Run the De Bruijn Graph Construction MicroSim Fullscreen
Edit in the p5.js Editor

About This MicroSim

This MicroSim demonstrates how de Bruijn graphs are constructed from DNA sequences — the mathematical foundation behind modern genome assemblers like SPAdes, Velvet, and ABySS. Students enter a DNA sequence, choose a k-mer size, and watch the sequence decompose into overlapping k-mers that form a directed graph.

How It Works

The input DNA sequence is split into overlapping k-mers (subsequences of length k)
Each k-mer becomes a directed edge in the graph
The nodes are (k-1)-mers — the prefix and suffix of each k-mer
Nodes that share the same (k-1)-mer sequence are merged, creating the characteristic branching and merging structure of de Bruijn graphs
Nodes are laid out in a circle for clarity

Why This Matters for Bioinformatics

De Bruijn graphs are the dominant data structure for short-read genome assembly:

Sequencing machines produce millions of short reads (100-300 bp)
These reads are broken into k-mers and assembled into a de Bruijn graph
Walking through the graph (finding an Eulerian path) reconstructs the original genome
Repeated sequences create cycles in the graph, which is why genome assembly is computationally challenging

How to Use

Sequence input — Type or paste a DNA sequence (A, T, G, C).
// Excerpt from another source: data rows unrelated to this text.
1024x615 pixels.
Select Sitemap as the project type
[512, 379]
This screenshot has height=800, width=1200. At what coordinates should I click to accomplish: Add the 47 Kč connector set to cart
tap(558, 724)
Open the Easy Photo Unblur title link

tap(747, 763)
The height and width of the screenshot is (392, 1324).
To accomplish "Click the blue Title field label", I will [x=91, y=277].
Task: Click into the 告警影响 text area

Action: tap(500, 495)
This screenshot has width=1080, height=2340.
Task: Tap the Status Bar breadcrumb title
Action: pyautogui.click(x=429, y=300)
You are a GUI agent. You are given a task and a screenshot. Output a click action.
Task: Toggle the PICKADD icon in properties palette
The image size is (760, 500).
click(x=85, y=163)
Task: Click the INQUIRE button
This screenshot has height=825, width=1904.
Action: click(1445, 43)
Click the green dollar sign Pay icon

Invalid characters are stripped.
k slider — Adjust the k-mer size. Smaller k produces fewer, more connected nodes; larger k produces more nodes with less ambiguity.
Build button — Construct the de Bruijn graph from the current sequence and k value
Reset button — Return to the default sequence

Suggested Experiments

Start with the default sequence ATGGCGTGCA and k=4. Count the nodes and edges. Are any nodes repeated?
Change k from 3 to 6 and observe how the graph structure changes — more nodes appear with less overlap
Try a repetitive sequence like ATGATGATG and see how repeats create cycles in the graph
Enter a longer sequence and notice how the graph becomes more complex — this illustrates the assembly challenge

Iframe Embed Code

You can add this MicroSim to any web page by adding this to your HTML:

<iframe src="https://dmccreary.github.io/bioinformatics/sims/de-bruijn-graph/main.html"
        height="562"
        width="100%"
        scrolling="no"></iframe>

Lesson Plan

Grade Level

College introductory bioinformatics

Duration

15-20 minutes

Prerequisites

Understanding of DNA sequences and k-mers
Basic graph theory (nodes, directed edges)
Concept of genome sequencing and short reads

Activities

Exploration (5 min): Build the graph with the default sequence at k=4. List all the k-mers and verify that each one appears as an edge. Verify that nodes are (k-1)-mers.
K-mer Size Effects (5 min): Keep the same sequence but change k from 3 to 5 to 7. How does the graph change? At what k value does the graph become a simple linear path with no branches?
Repeat Sequences (5 min): Enter ATGATGATGATG. Build at k=3, then k=4, then k=5. At which k value do you first see a cycle? What does this tell you about how repeats complicate genome assembly?
Assessment (5 min): Answer the reflection questions below.

Assessment

In a de Bruijn graph, what do the nodes represent and what do the edges represent?
Why does increasing k reduce the number of branches in the graph?
A genome contains a 500-bp tandem repeat. If your k-mer size is 100, will the de Bruijn graph contain a cycle at this repeat? Why or why not?
Why do genome assemblers use de Bruijn graphs instead of simply aligning all reads to each other?